There have been a number of suggestions of the best way to accomplish this. Visiting housekeepers or visiting dietitians have been suggested and will be discussed later. It is highly probable that help must first be given to immigrant women in their homes before they can be persuaded to attend any classes or demonstrations outside of their homes. They must gradually be persuaded to take advantage of the help obtainable in this way.

That the whole problem of diets suited to special needs of people is being considered is evidenced by the fact that it has been suggested that food be sold by units of energy value. Dr. Graham Lusk, for example, proposed at a time of great distress in New York that the Health Commissioner attempt to persuade grocers to prepare "Board of Health baskets" which would provide 10,000 calories daily for a family of five at a minimum cost.[37] The United States Commissioner of Labor indorses the idea in the following words, "There are no insuperable obstacles in the way of selling bread, beef, pork, eggs, milk, cabbage, onions, corn, sugar—by the 100 or 1,000 calories."[38] Professor Murlin has advocated that manufacturers be compelled to place on food containers the calorie content of the package.

If such a plan could be worked out, the dietetic virtues and weaknesses of the different groups could serve as a basis for the special form in which foodstuffs were marketed in different areas. Any such project as applied to the foreign born is far from accomplishment. It is suggestive of a new attitude which does not continue to leave the matter of diet to chance.

FURNITURE ON THE INSTALLMENT PLAN

In the purchase of furniture and of clothing there is the temptation to buy on the installment plan. This plan is open to all the objections ordinarily brought against buying on credit.
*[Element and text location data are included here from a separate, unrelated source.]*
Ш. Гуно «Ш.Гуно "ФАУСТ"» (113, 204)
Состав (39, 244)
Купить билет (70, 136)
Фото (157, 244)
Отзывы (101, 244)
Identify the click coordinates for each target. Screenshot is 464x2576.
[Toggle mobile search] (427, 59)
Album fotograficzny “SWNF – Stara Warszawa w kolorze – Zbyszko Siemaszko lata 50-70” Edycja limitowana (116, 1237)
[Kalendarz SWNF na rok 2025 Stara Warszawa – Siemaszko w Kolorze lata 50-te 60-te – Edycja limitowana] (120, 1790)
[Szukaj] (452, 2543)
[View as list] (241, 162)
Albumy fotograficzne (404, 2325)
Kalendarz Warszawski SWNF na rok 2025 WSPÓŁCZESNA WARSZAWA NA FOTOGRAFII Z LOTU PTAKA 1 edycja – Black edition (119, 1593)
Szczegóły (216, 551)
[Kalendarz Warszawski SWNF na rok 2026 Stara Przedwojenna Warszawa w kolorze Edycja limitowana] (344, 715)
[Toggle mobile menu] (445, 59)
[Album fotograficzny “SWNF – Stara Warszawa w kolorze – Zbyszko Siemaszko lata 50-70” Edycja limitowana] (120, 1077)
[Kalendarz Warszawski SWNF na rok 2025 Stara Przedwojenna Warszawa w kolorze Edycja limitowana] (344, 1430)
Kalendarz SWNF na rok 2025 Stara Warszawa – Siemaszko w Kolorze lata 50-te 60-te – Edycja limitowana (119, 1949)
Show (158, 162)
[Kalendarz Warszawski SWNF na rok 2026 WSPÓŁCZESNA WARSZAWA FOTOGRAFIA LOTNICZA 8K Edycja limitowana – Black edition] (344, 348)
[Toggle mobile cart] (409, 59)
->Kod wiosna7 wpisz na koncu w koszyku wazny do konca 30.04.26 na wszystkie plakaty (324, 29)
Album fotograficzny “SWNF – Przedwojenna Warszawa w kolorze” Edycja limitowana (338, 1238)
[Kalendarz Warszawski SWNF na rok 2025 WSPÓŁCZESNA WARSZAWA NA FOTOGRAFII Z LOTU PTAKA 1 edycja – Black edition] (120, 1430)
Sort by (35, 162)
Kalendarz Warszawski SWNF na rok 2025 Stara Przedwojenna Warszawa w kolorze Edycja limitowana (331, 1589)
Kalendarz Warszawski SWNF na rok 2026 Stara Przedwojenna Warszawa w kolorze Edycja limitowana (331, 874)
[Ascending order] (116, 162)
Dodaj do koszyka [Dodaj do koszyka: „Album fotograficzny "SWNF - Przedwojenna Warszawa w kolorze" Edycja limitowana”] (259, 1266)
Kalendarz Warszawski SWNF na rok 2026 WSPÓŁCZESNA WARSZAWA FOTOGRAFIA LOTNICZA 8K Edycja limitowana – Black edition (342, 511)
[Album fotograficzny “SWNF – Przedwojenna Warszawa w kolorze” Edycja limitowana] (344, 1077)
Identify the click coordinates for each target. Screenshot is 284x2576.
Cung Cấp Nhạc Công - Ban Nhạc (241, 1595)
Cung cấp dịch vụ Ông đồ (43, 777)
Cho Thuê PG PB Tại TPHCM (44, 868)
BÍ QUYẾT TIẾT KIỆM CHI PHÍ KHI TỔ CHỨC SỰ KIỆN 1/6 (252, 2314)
The buyer is tempted to overestimate his ability to pay in the future, and he may not take the same trouble to calculate the actual value of his purchase as when he pays money down. In the past the form of sale has often been such as to place him peculiarly at the mercy of the seller, who might find it more profitable to reclaim the possession of goods on which a considerable share of the price has been paid than to extend the time of payment and allow the payment to be completed.

The superintendent of the Bohemian Charitable Association says, for example, that it is very common for newly married people to load themselves with debt for household furniture, and that at least two thirds of the stoves which are commonly bought on the installment plan are taken back by the dealers before payments are finished. The immigrant from the rural community may be quite unused to purchasing furniture of any sort, and may be easily persuaded to buy what he thinks is "American style."

The Lithuanian peasant, for example, had little furniture at home. In the cottage of two rooms, one was used on the occasion of the visit of the priest or at the time of a wedding or funeral, and contained nothing but the shrine and the dowry chest of the daughters. The walls were decorated with paper flowers and cheap lithographs. In Lithuanian homes here one is struck by the fact that among the more prosperous the same sort of furniture is seen in all the houses. This consists of the heavy oak and leather sets of three or four large pieces usually sold on the installment plan by stores in the immigrant districts. It is not beautiful, and there is no reason to think that it is distinctly American, but the immigrant is not in a position to know that.

NEW FASHIONS AND OLD CLOTHES

Then there is the unsolved problem of clothing. As in the case of food, so with dress; the general effect of the organization of the department stores in the different neighborhoods can be only misleading and confusing. Many misleading devices that would no longer deceive the older residents are tried again on the newcomer.